» **Written instruction 1**: According to the passage on Pulp campaigns, what phrase summarizes the way adventurers in the Pulps go about their business?
+--
This is one of the most difficult aspects of a Pulp campaign to get right. To modern sensibilities, these attitudes are innocent at best, naive at worst; asking players to faithfully apply them amounts to asking them to “play stoopid – does ‘stoopid’ have two or three ‘ohs’?” (as one player once described it).
And to some extent, that player was right; as GMs we are committed to ensuring that victory is earned and not cheap, and that the characters will get themselves into tight spots and, in general, that life will be made as difficult as possible for them.
At the same time, this is such a hallmark of the genre that it cannot be left out.
The optimism is reflected on the way adventurers in the Pulps go about their business, which can be summarized as “Boots and all and we solve the problems as we go”. There is no situation too dangerous, no problem too difficult, no mountain too hard to climb, that it cannot be overcome by intelligently-directed action. It is reflected in the attitudes of ordinary people to the adventurers, brave souls who do what most men cannot, and walk calmly where others fear to tread. It permeates the background, and the inhabitants of the game world. And therefore it also has to permeate the personalities of the PCs – without diminishing the player’s control over their characters.
The only solution is for the GMs to give the players some room to exercise their cynicism, especially in terms of planning; and to ensure that if the players make honest efforts to find a solution to a challenge the GMs have posed in an adventure, a solution will be found. At the same time, they have to clamp down hard on excessive planning, and boneheaded moves. Action is not enough, it must be intelligently directed by the Players.
+--
» **Written instruction 2**: Select every line of the records that contains the string "Open", matching case exactly.

» **Collection entries**:
+--
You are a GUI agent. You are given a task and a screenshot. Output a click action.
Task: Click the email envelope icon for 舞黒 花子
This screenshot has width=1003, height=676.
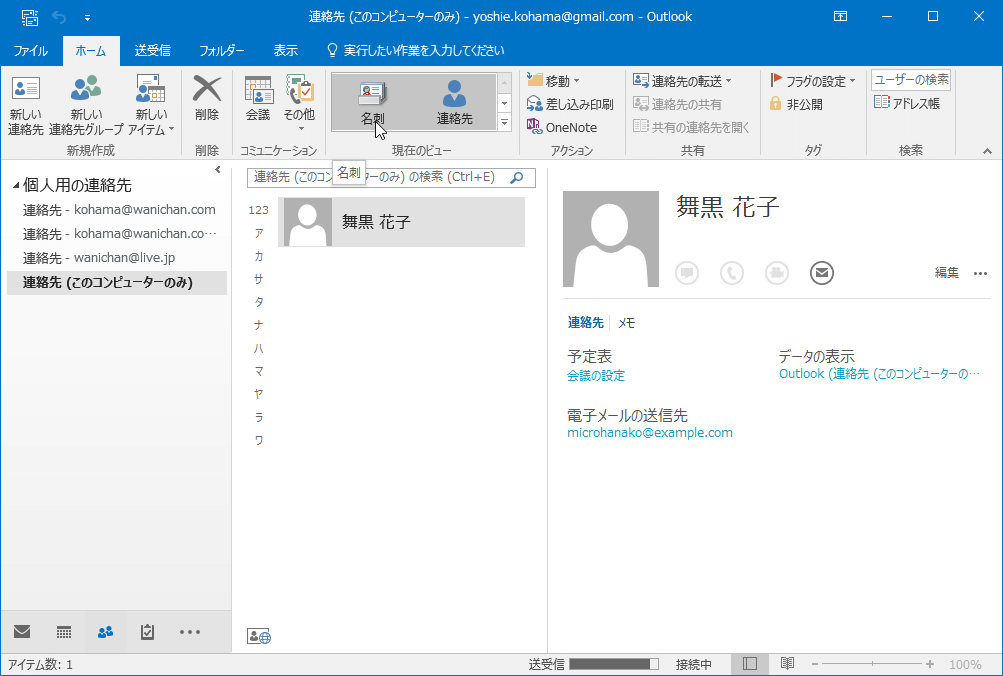coord(822,273)
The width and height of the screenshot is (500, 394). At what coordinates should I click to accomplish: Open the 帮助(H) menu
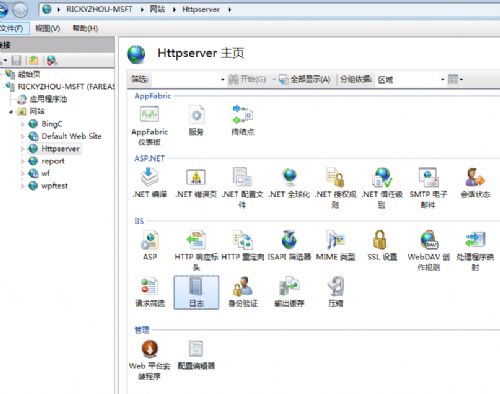[x=85, y=28]
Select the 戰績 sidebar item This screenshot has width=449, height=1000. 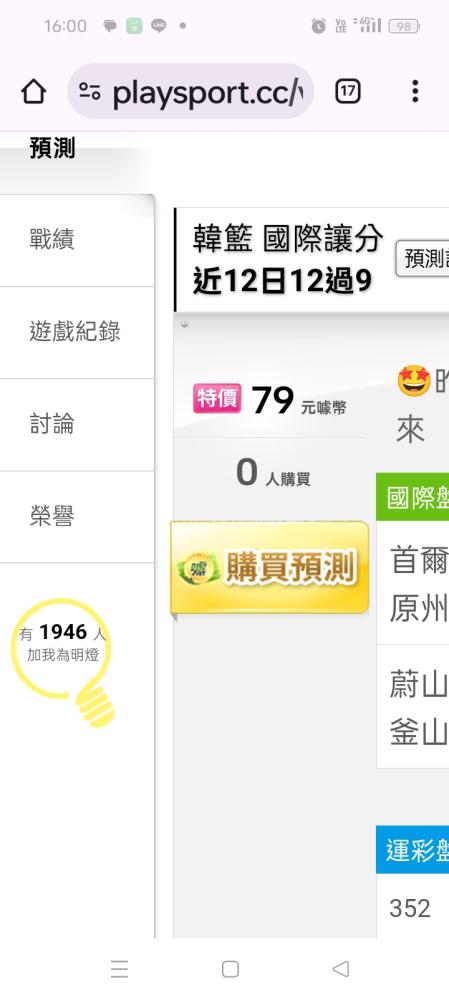(77, 240)
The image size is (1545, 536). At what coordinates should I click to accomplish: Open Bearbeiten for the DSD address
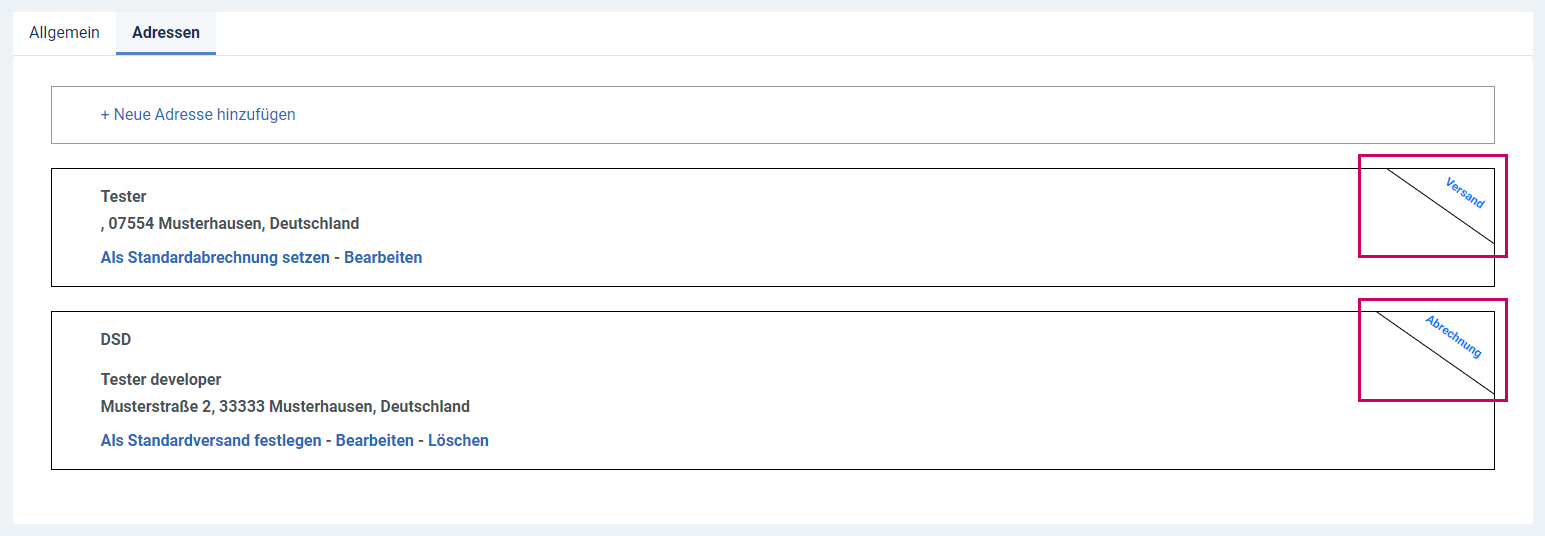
+--
» **Expected answer 1**: “Boots and all and we solve the problems as we go”

» **Expected answer 2**:
The width and height of the screenshot is (500, 394). At what coordinates should I click to accomplish: Open the 帮助(H) menu
The image size is (1545, 536). At what coordinates should I click to accomplish: Open Bearbeiten for the DSD address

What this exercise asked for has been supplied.